Sa série photographique Odyssée moderne, 2001-2004 raconte l’histoire de la traversée du désert du Sahara par les subsahariens pour rejoindre l’Europe. « J’ai réalisé cette série à partir de 2001, sur un chemin très utilisé à l’époque, entre Agadez au Niger et le sud algérien », explique la photographe. « Entre eux, les voyageurs s’appelaient des « aventuriers » et non des clandestins ou des immigrés. C’était souvent un parcours initiatique. Ils quittaient leur maison à 16-17 ans. Le voyage, en lui-même, représentait un parcours de vie car cela pouvait prendre des années pour arriver en Europe, s’ils y arrivaient. Sur les trois photos de la série exposées ici, la première montre deux jeunes garçons à Agadez dans une petite maison qu’ils louaient à plusieurs. Ils faisaient des petits boulots pour pouvoir payer les passeurs. Ils s’étaient préparés pour le voyage et avaient mis leurs costumes. L’un d’eux m’avait dit : « Je veux arriver élégant à Paris ». La seconde photo, montre le départ de nuit avec les passeurs à Agadez. La dernière photo représente l’arrivée à Melilla, dans l’enclave espagnole au Maroc. »
Sarah Caron, Odyssée Moderne. Voyage avec les migrants clandestins du Sahara à la Grande Bleue. 2001-2004. Melilla. Arrivée dans l’enclave espagnole de Salomon qui a mis sept ans pour rejoindre l’Europe.
Bruno Boudjelal, lauréat du Prix Nadar Gens d’images 2015
A l’entrée de l’exposition, l’oeuvre vidéo Harragas de Bruno Boudjelal immerge d’emblée le visiteur dans le contexte des migrants qui traversent la mer. Le terme « Harraga » qui signifie « brûleurs de frontières » désigne les personnes qui quittent le Maghreb et traversent à bord d’embarcations de fortune la Méditerranée pour rejoindre l’Europe. Afin de ne pas être reconduits à la frontière, ils « brûlent » leurs papiers et se présentent comme des « sans-papiers ». L’oeuvre vidéo Harragas a été constituée à partir de vidéos prises par des harragas eux-mêmes avec leur téléphone portable lors de leur traversée en bateau. Elle s’inscrit dans un travail plus global de l’artiste Bruno Boudjelal, qui s’appuie sur des séjours en Algérie, son pays d’origine qu’il ne connaît pas et découvre à cette occasion. De 1993 à 2003, il travaille sur la quête de son identité et de sa famille, et de 2009 à 2013, sur son rapport au territoire. La vidéo Harraga appartient à cette seconde période de création. Bruno Boudjelal souligne « l’importance des retours-détours, de la quête de ses origines, pour être mieux ici [en France]. »

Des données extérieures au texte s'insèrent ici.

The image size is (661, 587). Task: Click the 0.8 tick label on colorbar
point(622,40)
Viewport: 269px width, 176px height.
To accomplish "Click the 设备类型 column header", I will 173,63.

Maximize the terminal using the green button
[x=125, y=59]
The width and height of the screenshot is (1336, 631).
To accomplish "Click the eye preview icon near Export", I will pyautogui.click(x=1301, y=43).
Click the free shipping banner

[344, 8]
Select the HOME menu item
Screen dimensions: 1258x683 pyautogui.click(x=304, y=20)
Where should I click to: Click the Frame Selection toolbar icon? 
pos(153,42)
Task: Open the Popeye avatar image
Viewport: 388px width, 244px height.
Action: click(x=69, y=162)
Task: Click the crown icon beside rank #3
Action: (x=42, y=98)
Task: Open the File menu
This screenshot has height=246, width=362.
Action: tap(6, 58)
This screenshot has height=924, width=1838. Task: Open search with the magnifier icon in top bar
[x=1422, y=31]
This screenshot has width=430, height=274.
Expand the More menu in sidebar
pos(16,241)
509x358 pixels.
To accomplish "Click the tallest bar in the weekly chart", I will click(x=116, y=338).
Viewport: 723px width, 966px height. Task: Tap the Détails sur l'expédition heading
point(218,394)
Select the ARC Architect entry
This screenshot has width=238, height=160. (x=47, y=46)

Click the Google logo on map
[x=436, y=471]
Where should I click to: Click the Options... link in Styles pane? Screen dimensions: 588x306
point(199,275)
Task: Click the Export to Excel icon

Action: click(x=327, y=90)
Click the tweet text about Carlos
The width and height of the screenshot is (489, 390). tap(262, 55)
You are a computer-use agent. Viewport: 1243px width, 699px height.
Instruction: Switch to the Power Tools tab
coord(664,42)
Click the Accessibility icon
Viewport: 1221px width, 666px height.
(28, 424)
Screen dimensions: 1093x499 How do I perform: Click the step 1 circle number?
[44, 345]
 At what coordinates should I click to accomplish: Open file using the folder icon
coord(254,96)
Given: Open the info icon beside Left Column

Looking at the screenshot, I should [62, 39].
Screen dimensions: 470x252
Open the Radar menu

Ce travail est reproduit dans le livre édité par Le Bec en l’air qui vient de recevoir le Prix Nadar 2015 : Algérie, clos comme on ferme un livre ?
Harragas, Bruno Boudjelal, 2011 vidéo, 5’ (en boucle)
Jusqu’au 29 mai 2016
Musée de l’histoire de l’immigration – Palais de la Porte Dorée
293, avenue Daumesnil – 75012 Paris
Du mardi au vendredi, de 10h00 à 17h30.
Le samedi et le dimanche, de 10h00 à 19h00.
Fermé le lundi et les 25 décembre, 1er janvier, 1er mai.